#1stWeek

           

         Hari demi hari ku lewati tanpa beban sedikitpun. Aku merasa bahagia menjalani waktu demi waktu yang seakan cepat berputar. Hari itu, kami memulai suatu sejarah yang menambah jumlah momen tak terlupakan dalam hidupku. Jujur, saat diberitahu bahwa kami berkesempatan untuk bertemu setiap delapan hari sekali, itu adalah hal yang membuatku bersukacita. Aku selalu menanti-nantikan hari itu. Ku berusaha sabar untuk menunggu momen dimana aku bisa mencurhakan semua rutinitasku hanya untuk sekedar berbicara banyak kepadanya. Aku menyiapkan topik-topik bahasan bak materi presentasi untuk mata kuliah yang sulit namun aku sukai.

            Hari Jumat, ya aku ingat sekali hari itu. Hari dimana kami kembali tersenyum satu dengan yang lainnya. Tanpa basa-basi kami langsung berbincang dengan hebohnya. Seakan kami tidak mau menyia-nyiakan kesempatan emas dimana kami bisa bertemu. Karena kami sama-sama tahu bahwa delapan hari kedepan kami tidak akan bisa berkomunikasi seperti biasanya. Hari itu kami menikmati sepanjang perjalanan kami yang berisikan celotehan-celotehan yang sama-sama kami lontarkan. Tapi sayang, hari itu berlalu sangat cepat. Karena jadwal kegitanku yang padat membuat waktu bersama kami terpotong karena adanya rapat dan deadline tugas yang mengharuskan ku untuk fokus kepada hal itu ketimbang dengan kebersamaan kami.

            Kesal. Dia sangat kesal. “Udah tahu cuma ketemu sekali, jadwalnya dibuat padat lagi”. Kalimat itu terlontar begitu saja tanpa ku ketahui. Adik perempuannya yang sekaligus aku panggil kakak karena perbedaan umur kami setahun melaporkan kekesalan yang diucapkan oleh kakak laki-lakinya tersebut. Tawa kecilku diiringi rasa bersalah pun berkecambuk menjadi satu. Bukan karena maksudku ataupun keinginanku, tapi karena keadaan dan tanggung jawab yang membuatku harus mengorbankan satu hari bersejarah tersebut. Sekali lagi, bukan maksudku.

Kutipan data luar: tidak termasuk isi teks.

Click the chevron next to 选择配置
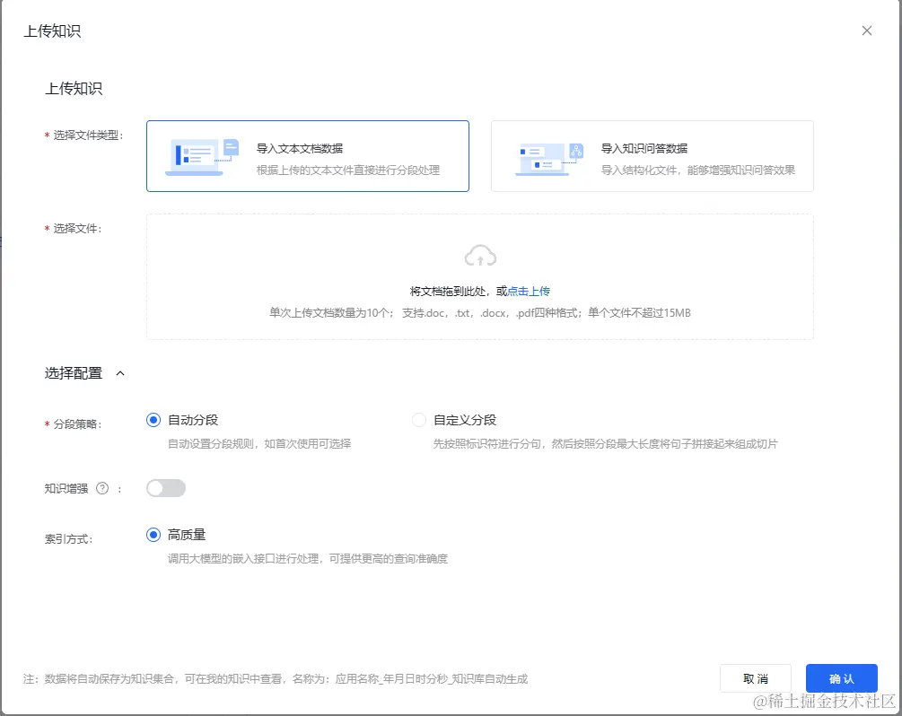The height and width of the screenshot is (716, 902). [x=120, y=372]
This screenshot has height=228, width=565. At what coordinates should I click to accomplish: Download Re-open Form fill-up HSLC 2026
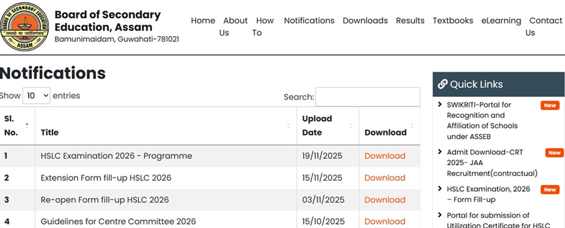385,200
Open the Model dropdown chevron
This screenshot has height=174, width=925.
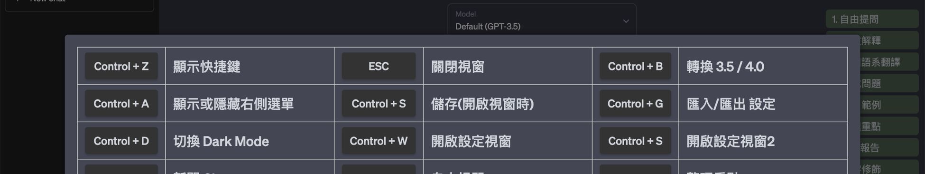pyautogui.click(x=626, y=21)
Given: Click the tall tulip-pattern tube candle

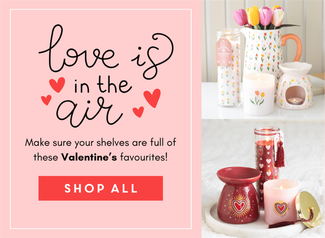Looking at the screenshot, I should click(x=229, y=67).
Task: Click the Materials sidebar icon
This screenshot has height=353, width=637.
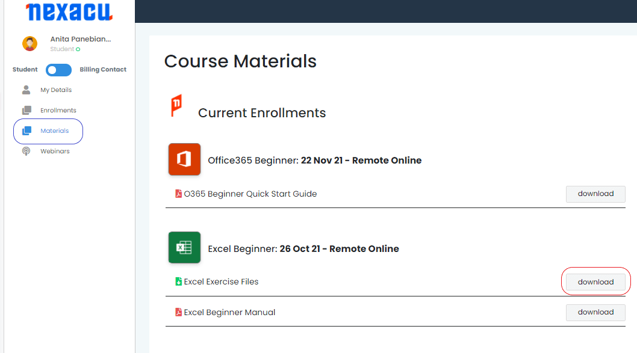Action: (x=26, y=130)
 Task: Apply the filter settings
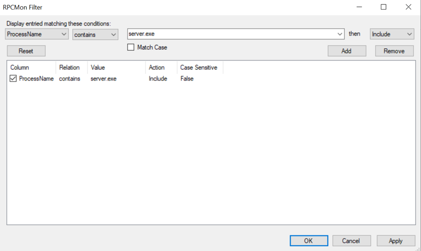click(x=395, y=241)
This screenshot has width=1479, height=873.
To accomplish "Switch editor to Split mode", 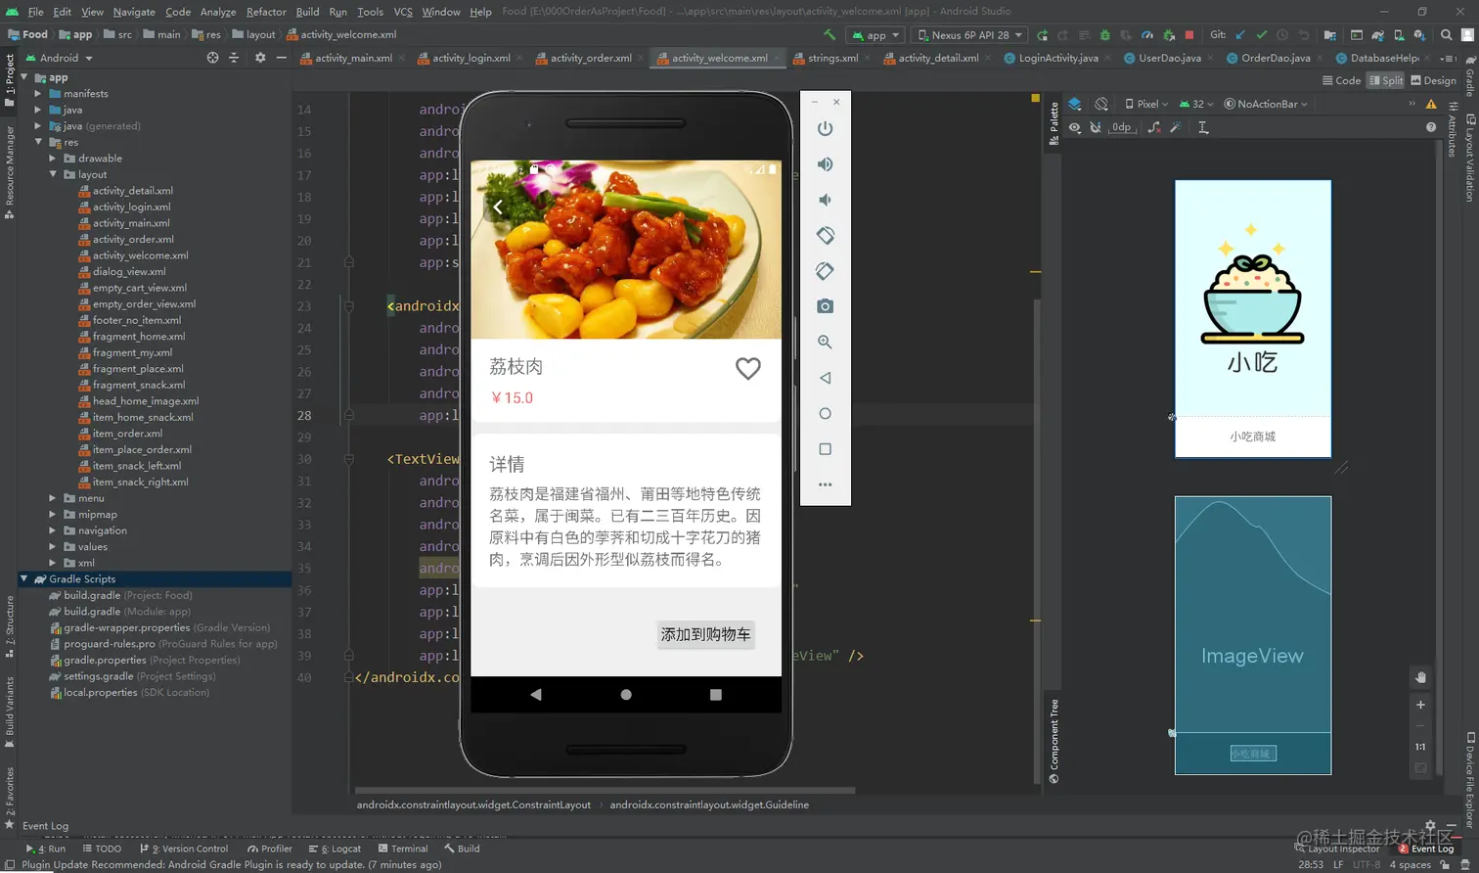I will click(1386, 80).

            Kami tutup hari itu dengan salam perpisahan yang sebenarnya tidak rela untuk terucap. “Daaa… Hati-hati yaa” ku sampaikan sambil melambaikan tannganku. Berharap Ia tetap berada di depanku sampai waktu menandakan habis untuk hari itu. Tetapi, egois jika aku paksakan kehendakku. Tidak, aku tidak mau menyakitinya. Jam menunjukkan pukul 22:30 malam. Sudah seharusnya Ia pulang dan beristirahat. Sekalipun ku masih menginginkan raga nya menemaniku, tapi apa daya aku juga tidak ingin membuatnya sakit. Lebih baik aku merelakannya untuk delapan hari kedepan. Karena menjaga nya juga menjadi kewajibanku sebagai patner yang berjuang untuk berproses bersamanya.